I'm working on a production-ready implementation of OAuthPersistence to support OIDC, and I'd like to keep all values server-side in a single session. I was surprised to find that all the assign* methods on the OAuthPersistence interface don't have access to the request, so I wouldn't be able to retrieve a shared session to reference all the values together. I could follow the pattern in the example here: https://github.com/http4k/http4k-by-example/blob/master/src/main/kotlin/verysecuresystems/oauth/InMemoryOAuthPersistence.kt and use separate cookies for each value, but that means effectively creating and managing a separate session for each OAuthPersistence value, which feels tedious and error-prone. I noticed that in every place the assign* methods of OAuthPersistence are used (i.e. OAuthRedirectionFilter and OAuthCallback), the request is available in scope. Is there a good reason why the request isn't included in the assign* method signatures? Is there some design constraint or security consideration behind this, or would it make sense to add the request so a single session can be referenced to help manage this sensitive state server-side with a single session?

The request is available to these functions:

fun assignToken(request: Request, redirect: Response, accessToken: AccessToken, idToken: IdToken? = null): Response

   fun retrieveToken(request: Request): AccessToken?

... which in a session-based environment should give you everything you need to make it work. We've done this securely before, creating a JWT and setting it as a cookie in the "assignToken" function

Thanks @dave. That works great for

assignToken

. What I was really hoping for was a consistent pattern across all the

assign*

methods so I could keep CSRF, nonce, originalUri, and PKCE values server-side in the same session, rather than managing them individually with separate cookies. Is there a particular reason these methods (

assignCsrf

,

assignNonce

,

assignOriginalUri

,

assignPkce

) don't also accept the request, like

assignToken

does? Maybe there's a design or security consideration I'm missing, but my plan was to avoid client-side storage for all these values.

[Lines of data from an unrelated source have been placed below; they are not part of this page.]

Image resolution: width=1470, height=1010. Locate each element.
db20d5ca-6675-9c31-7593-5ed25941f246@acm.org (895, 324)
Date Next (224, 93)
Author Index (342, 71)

There's no technical reason why tbh, so you could PR it in so that there are 2 methods with one delegating to the other (which is deprecated). Giving people access to the request isn't going to hurt. As for the security concerns, you might want to keep those factors separate to decrease interception risk, but apart from that I can't think of any tbh. (That being said, I'm not an authority on advanced security!)